V.P. Gopalan Nambiyar, C.J.
1. These tax revision cases arise out of orders of rectification passed by the Deputy Commissioner of Sales Tax under Section 35 of the Sales Tax Act, holding that the exemption from sales tax granted in respect of dyed yarn was unjustified and that the turnover from the same must also be brought to account for the purpose of sales tax. This view of the Deputy Commissioner was upset on further appeal by the assessee to the Sales Tax Appellate Tribunal. The Tribunal took the view that cotton yarn dyed and coloured is nevertheless cotton yarn within the meaning of entry 4(ii) of the Second Schedule of the Kerala General Sales Tax Act, 1963 ; that no manufacturing process was involved in dyeing the yarn and that, as a result of dyeing, the yarn was not converted into a different article or commodity. In these circumstances, the Tribunal was of the view that the levy of sales tax was not attracted and that the Deputy Commissioner's order was unjustified and illegal. The Tribunal allowed the assessees' appeals in these three cases. The revisions have been preferred by the learned Government Pleader on behalf of the revenue.
2. Section 5 is the charging section under the Act. In so far as it is relevant, it provides:
5. Levy of tax on sale or purchase of goods.-(1) Every dealer (other than a casual trader or agent of a non-resident dealer) whose total turnover for a year is not less than (twenty-five thousand rupees) and every casual trader or agent of a non-resident dealer, whatever be his total turnover for the year, shall pay tax on his taxable turnover for that year,-
(i) in the case of goods specified in the First or Second Schedule, at the rates and only at the points specified against such goods in the said schedule; and
(ii) in the case of other goods, at the rate of four per cent at all points of sale.

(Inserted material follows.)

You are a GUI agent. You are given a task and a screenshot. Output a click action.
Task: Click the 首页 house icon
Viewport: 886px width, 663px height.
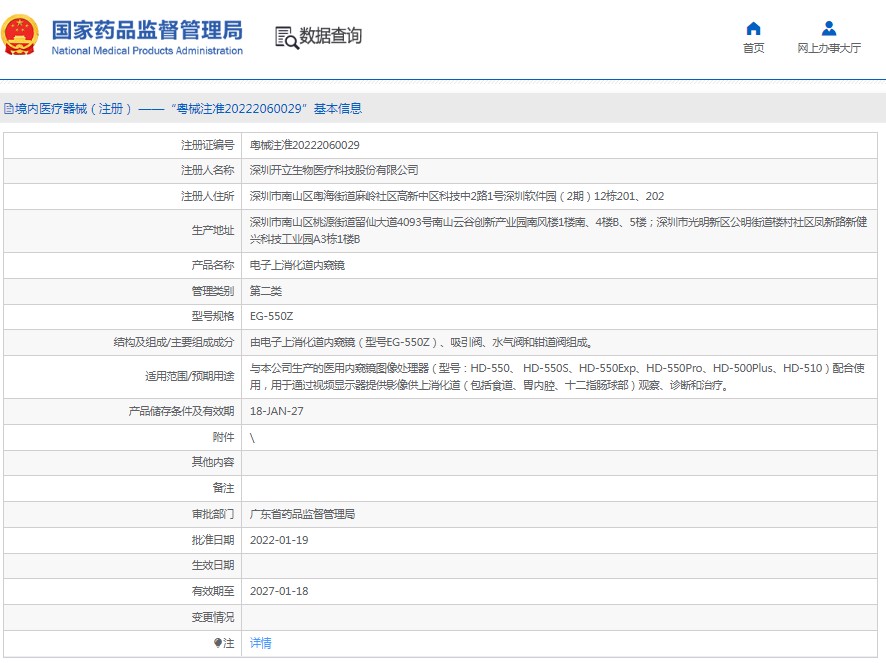point(753,28)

(2) Every dealer other than a dealer referred to in Sub-section (1) whose total turnover for a year in respect of the goods specified in the First or Second Schedule is not less than two thousand five hundred rupees, shall pay tax at the rate and only at the point specified against the goods in the First or Second Schedule, as the case may be, on his taxable turnover in that year relating to such goods :
Provided that where a tax has been levied under Sub-section (1) or Sub-section (2) of this section or under Section 5A in respect of the sale or purchase of goods specified in the Second Schedule and such goods are sold in the course of inter-State trade or commerce, the tax so levied shall be refunded to such person in such manner and subject to such conditions as may be prescribed.
The relevant entry with which we are concerned is entry 4(ii) of the Second Schedule, which is as follows :
Sl. Description of the goods Point of levy Rate of
4(i) Cotton, that is to say, At the point of first sale 4 per
all kinds of cotton (in- in the State by a dealer cent.
digenous or imported) who is liable to tax under
in its unmanufactured Section 5.
state, whether ginned or
unginned, baled, pressed
or otherwise, but not in-
cluding cotton waste.
(ii) Cotton yarn spun yarn,
cotton yarn, other than
handbut not including
The assessability to sales tax of cotton yarn dyed and coloured has got to be judged with respect to the provisions of Section 5 read with the above entry in Schedule II. The cases are not complicated by the applicability of any other provisions such as Section 5A of the Act, which was one of the complicating factors that arose for consideration in the recent decision in Deputy Commissioner of Sales Tax (Law), Board of Revenue (Taxes), Etnakulam v. Pio Food Packers 1978 K.L.T. 279 (T. R. C. No. 2 of 1976). Concentrating our attention therefore on Section 5 and the entry in question, we are of the opinion that despite the process of dyeing and colouring, 'cotton yarn' still remained cotton yarn, that is the commodity mentioned in the entry and does not undergo any process of transformation so as to make sales tax exigible separately on the said commodity after the process of dyeing and colouring. The authorities seem to support the conclusion that we arrived at on the construction of the statute and the entry in the schedule. In Nagpur Yarn and Dyes Merchants Association v. State of Bombay  9 S.T.C. 530, the Bombay High Court was called upon to pronounce whether sales tax is payable for dyeing yarn of the customers handed over to the assessee for the purpose of dyeing. Under Section 6(1) of the Central Provinces and Berar Sales Tax Act, 1947, no tax shall be payable on the sale of goods specified in the second column of Schedule II. Entry No. 20 in that schedule was : 'Yarn excluding sewing and knitting thread.' It was observed :
What the petitioners sell may be dyed yarn, but it is yarn all the same. No exception has been made in the case of dyed yarn in the sense that the yarn does not cease to be tax-free merely because it is dyed. In the circumstances, therefore, the petitioners' contention that their transactions in respect of the sales of dyed yarn are not taxable under the Act must be upheld.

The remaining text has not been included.